═══ PASSAGE TO READ ═══
What set out to be a relatively simple tale of a group of people who don’t really get along but who end up liking each other more while trying to achieve something important, turns into a world-endangering quest in which the main characters are bound to save or ruin everything. As things got darker and darker, some of the stuff that happened, particularly the monster designs, reminded me of Berserk (which, for those who don’t know, was, for about three fifths of its run, as “peer into the abyss” as it gets).

The main group gains two new members along the way (a survivalist dwarf and a selfish cat-girl), but they also interact with other organized groups that mainly intend to hinder them. In a story with such a large cast, you could expect some significant development maybe out of the protagonist and someone else, but in this story, every main character gets a satisfying character arc, as well as some of the secondary ones. Even those who could be generally categorized as villains, and would be killed and forgotten in other stories, are treated with care and compassion by the author, who at least makes the readers understand why they’re right from their point of view in pursuing what they want.

After many wild moments and many trials and tribulations, some of which involved the main characters’ deepest pains, the story could have collapsed at the end, but it didn’t. As far as I’m concerned, the climax was brilliantly clever, and the remaining threads are tied up enough, leaving things open-ended in regards to how most of the secondary characters would progress from that point on.

I found the whole thing impeccable, a joy from start to finish. One of the best fantasy stories that I have ever experienced. If you enjoy such a setting at all, particularly if you are into D&D-like stuff, you owe it to yourself to give this a try.

The anime adaptation is in production, and will be released on Netflix. Here’s the latest trailer:

Review: Chi no Wadachi, by Shūzō Oshimi

The title translates to either “Blood on the Tracks” or “A Trail of Blood.” Despite the mystery or thriller-like title, this haunting story is about heredity, and how a fucked-up childhood could poison you for the rest of your life. I caught this series maybe three years ago, and read it up to the then latest chapter. This morning I have read the chapter that concluded the tale. I don’t know how to rate the whole.
═══ COLLECTED MATERIAL ═══
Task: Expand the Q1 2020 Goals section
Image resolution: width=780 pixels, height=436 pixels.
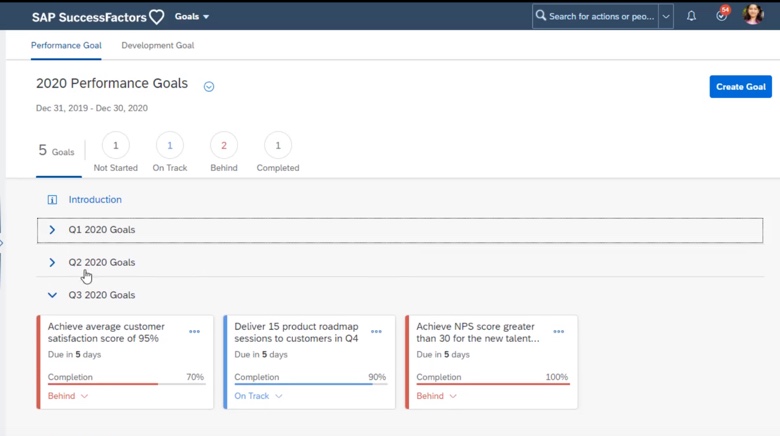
═══
Reproduce word for word the part of the review starting with "The title translates" and going on through "rate the whole.".

The title translates to either “Blood on the Tracks” or “A Trail of Blood.” Despite the mystery or thriller-like title, this haunting story is about heredity, and how a fucked-up childhood could poison you for the rest of your life. I caught this series maybe three years ago, and read it up to the then latest chapter. This morning I have read the chapter that concluded the tale. I don’t know how to rate the whole.